Overtime growth in the 1990s
Following the 1990-91 recession, cyclical job loss in manufacturing continued until mid-1993. Indeed, after losing 683,000 jobs during the downturn, another 400,000 manufacturing jobs were lost after the recession officially ended in March 1991. Interestingly, however, the cyclical trend in manufacturing overtime hours turned around exactly the same month that the recession ended. By the time that manufacturing employment started its cyclical recovery in July 1993, average overtime had increased from 3.3 to 4.1 hours. (See chart 1.) Overtime hours continued to surge, reaching 4.8 hours in the last quarter of 1994. Manufacturing employment expanded until April 1995, adding a total of 541,000 jobs in a period of less than 2 years.
Average factory overtime fell by 0.6 hour in 1995. In 1996, it started inching upwards again, while employment in the industry experienced a mild downward trend. By December of 1996, average weekly overtime had reached 4.6 hours, after starting the year at 4.2 hours. Employment also started back on a growth trend early in 1996, but at a very slow pace. By March 1997, overtime had reached a record high of 4.9 hours-a level it sustained for the next 2 months and then revisited at the end of the year. In contrast, employment, while still growing, ended 1997 at a level nearly 700,000 lower than its prerecession peak in March 1989.

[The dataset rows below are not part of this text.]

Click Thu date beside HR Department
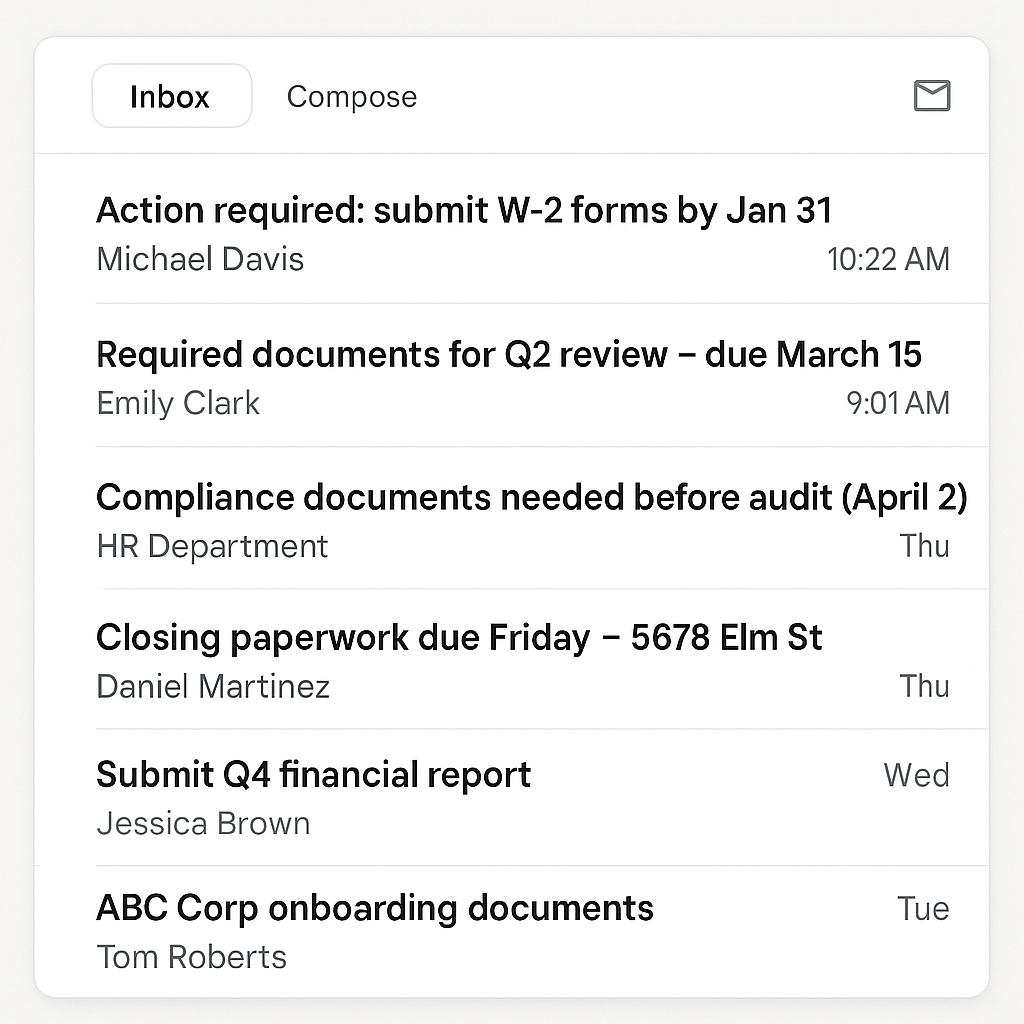Image resolution: width=1024 pixels, height=1024 pixels. point(923,546)
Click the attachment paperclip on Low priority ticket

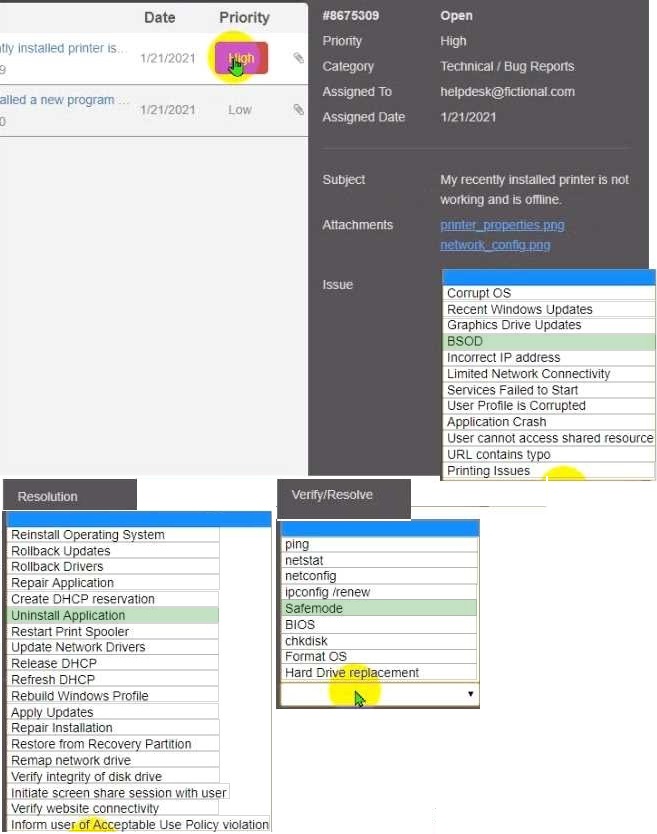[x=298, y=109]
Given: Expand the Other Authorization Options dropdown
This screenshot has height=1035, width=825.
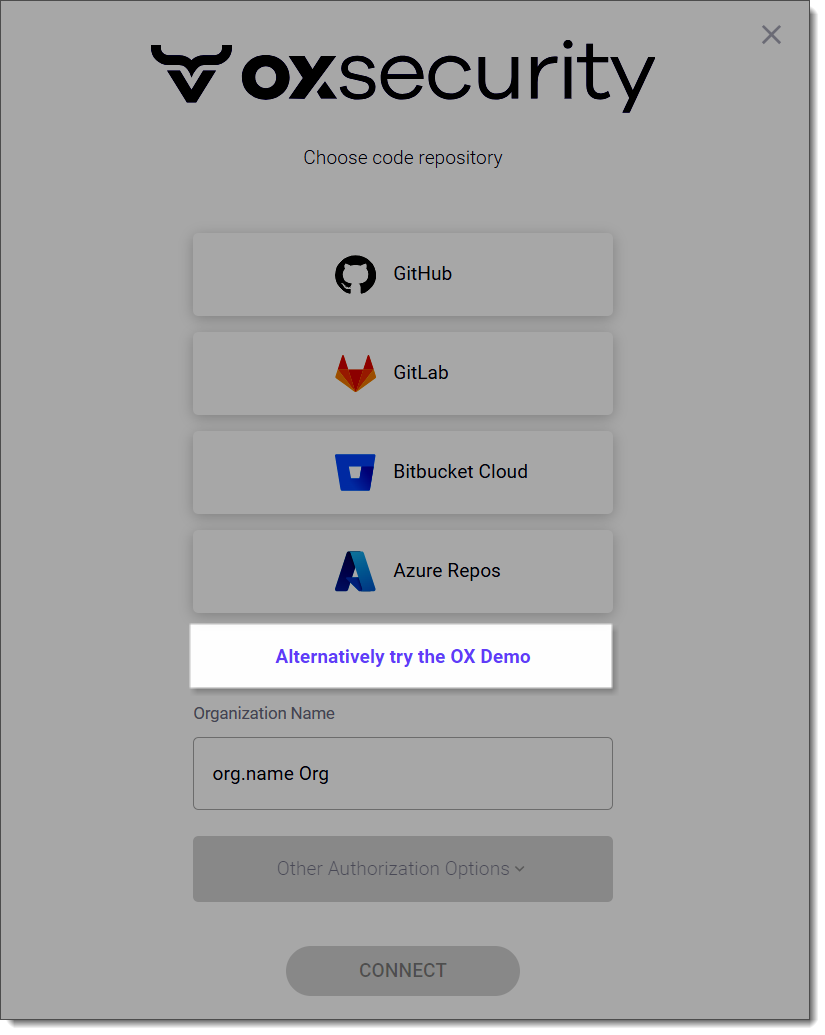Looking at the screenshot, I should (x=402, y=869).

Sources of overtime growth
Manufacturing's record-setting increase in average weekly overtime is the result of two factors. The first, as shown in table 1, is that, from March 1991 to January 1998, overtime increased in all but one of the component industries in manufacturing. The increases ranged from a notable 3-hour gain in transportation equipment to a relatively slight increase of 0.6 hour in apparel products. As the table illustrates, more than half of the 20 industries within manufacturing had increases of at least 1 hour over the 199198 period. In fact, many of these industries had set records for their overtime series by early 1997.2
IMAGE GRAPH 11Chart 1.
Some specific industries made exceptional contributions to the growth in overtime hours. Within transportation, for example, overtime in the motor vehicle manufacturing industry jumped by a remarkable 4.4 hours. Similarly, within primary metals, overtime in iron and steel foundries grew by 3.7 hours, and within industrial machinery and equipment, refrigeration and service machinery overtime increased by 2.9 hours.3
The second factor driving the increase in overtime is that the distribution of employment in manufacturing was shifting towards component industries that were adding the most overtime over the 1991-98 period. This effect can be quantified by dividing the industries in the table into two groups. The 10 industries that had the greatest increase in overtime after the recession together averaged 5.2 overtime hours, which was 1.2 hours more than the average for the other 10 industries. At the same time, the 10 industries with the highest average overtime increase also had an accumulated increase in production workers of 11.2 percent, while the bottom 10 lost 4.7 percent of their production workers.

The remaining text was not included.